George Herschel mumGeorge: "She did so much for others she fully deserves all the care support she can get from me"

George cares full-time for his mam, Betty. He also cared for his father from 1997 until his death in 2006.

"Way back in the 1920s my mam was known as the "little mother", for the way she cared for the children in her street. When war broke out she lied about her age and joined up. She was sent packing when the war office found out, but returned to be in the ATS (women's army) within a few months with her father's permission.

"My father first saw my mam on a special train for ex-Prisoners of War in 1945. She was returning home to Newcastle. It was the only train to Newcastle that night, and when the soldiers onboard saw her uniform they asked the train guard to let her travel with them. My father had been a Prisoner of War in Poland since 1940, and was returning home after walking some 1200 miles to freedom.

"A few weeks later, mam had her demob party at the Crow’s Nest pub in Newcastle, where she met my father. On their first date they walked down Northumberland Street, and my dad presented her with a ring saying, "If it fits, we're engaged". They were married in 1947.

"After the war mam worked as a nurse in a psychiatric hospital. She was probably one of the first whistle blowers, which resulted in her being forced out of her job. She raised two children and cared for her mother. During the 1950s and 60s she also worked as a home help for local authority.

"She did so much for others she fully deserves all the care support she can get from the likes of me. Like millions of others, I don't need to send a card on Mother's Day – I show her how much I love her every day when I care for her."

Katie Ben and Rhys photoJane: "Seeing my little girl in hospital with her new baby in her arms... was a beautiful experience"

Jane pays tribute to her daughter Katie, who’s been a carer for most of her life, firstly to brother Ben, who has special needs, and now for her son Daniel, who has autism. This year Katie is looking after Ben so mum Jane and her husband can have some time to themselves.

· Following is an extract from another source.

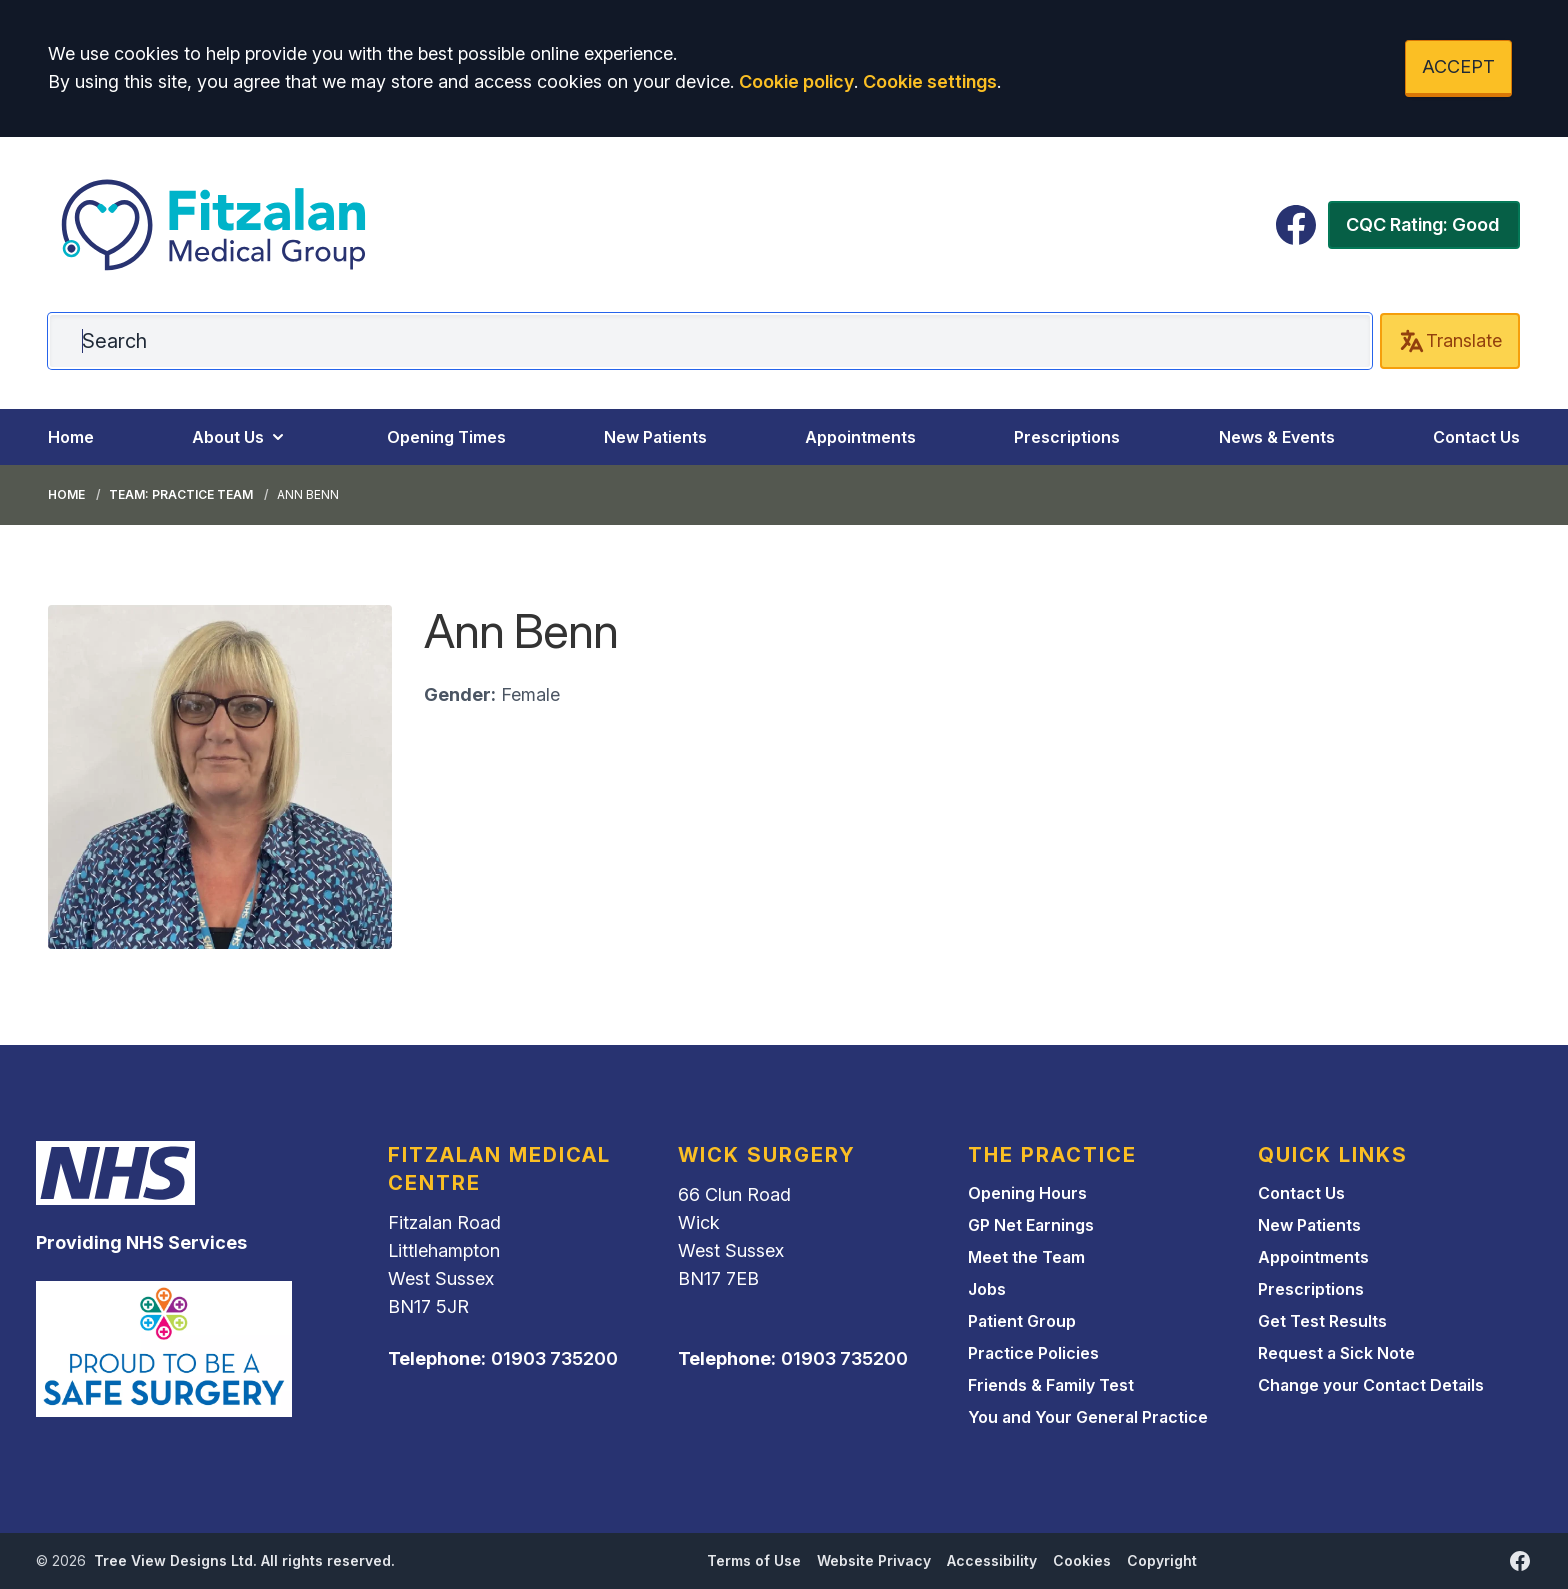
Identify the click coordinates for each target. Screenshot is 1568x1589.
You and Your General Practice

"My son Rhys – Katie’s beloved brother – passed away from complications from type 1 diabetes. Our whole family has been left devastated, but I do try to think about the happy memories I have of them growing up when I can. One of my happiest memories is less than three months before Rhys’s death. My husband and I were going away for a few days for our Silver Wedding Anniversary – the first time we’d been able to get away in our whole married life. Katie was the main carer for Ben, and Rhys came over from his flat to be with them both. They worked so hard to make sure I had a wonderful, relaxing break. When we came back, the oven wasn’t working. Rhys and Katie pleaded ignorance, and it wasn’t until after Rhys’s death that Katie told us she set the oven on fire and Rhys helped her put it out!

Katie and son"Katie is a wonderful mother. Seeing my little girl in hospital with her new baby in her arms after a long labour and emergency Caesarean Section was a beautiful experience, and the delivery of her second son via planned C-section was even more amazing. I was there with my daughter, and it will remain one of the most precious moments of my life.

"Katie has a difficult life, with many hospital appointments (especially for Daniel, who has autism), but she makes sure they don’t miss out on anything. They’re always out and about in the garden, the woods, the beach, whatever the weather. Katie encourages them to have confidence and enjoy things they might otherwise be afraid of. I could not be prouder to call her my daughter."